------ Dataset records

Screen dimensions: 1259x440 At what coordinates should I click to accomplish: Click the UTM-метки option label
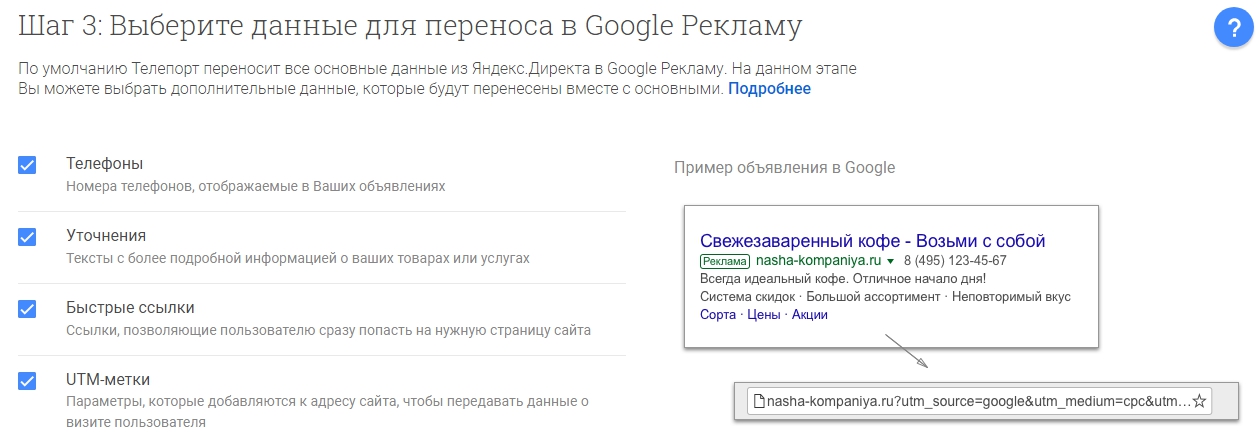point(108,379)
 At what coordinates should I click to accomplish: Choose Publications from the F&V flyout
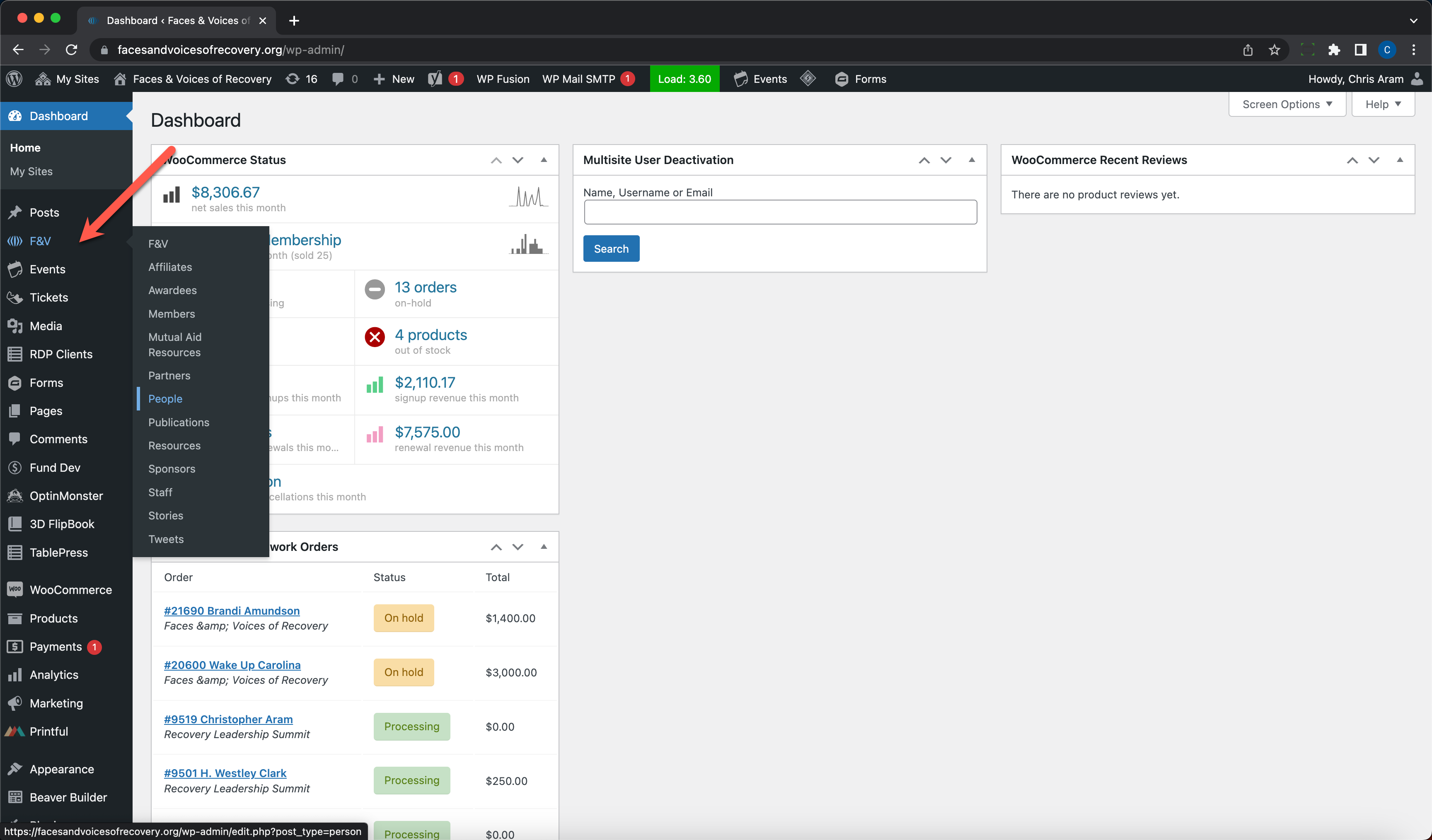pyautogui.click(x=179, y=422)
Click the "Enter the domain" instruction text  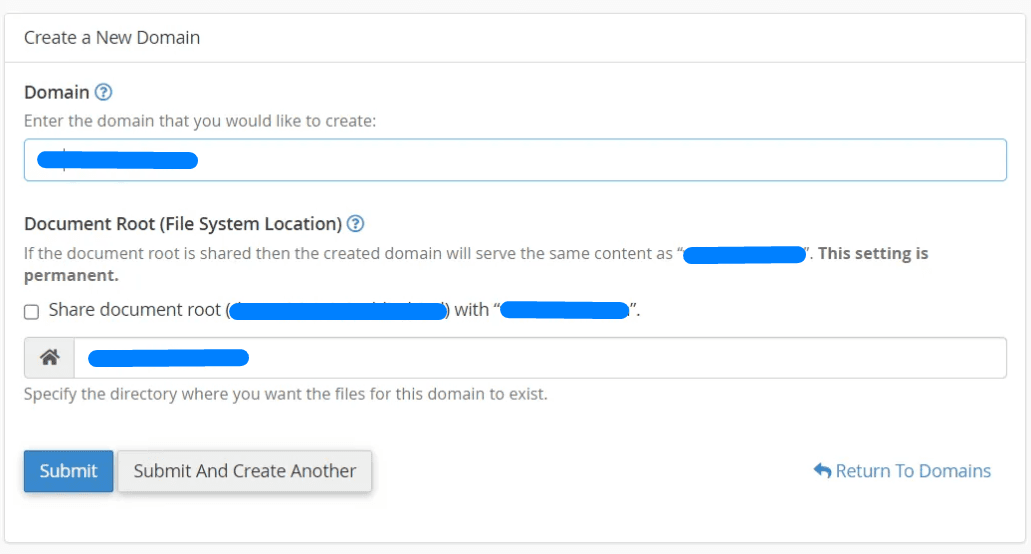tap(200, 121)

------------

Pull out each line of the material above that contains the string "coordinates". Only matches with the same uppercase and lowercase letters count.

Screen dimensions: 1259x440 At what coordinates should I click to accomplish: Click the UTM-метки option label
 At what coordinates should I click to accomplish: Choose Publications from the F&V flyout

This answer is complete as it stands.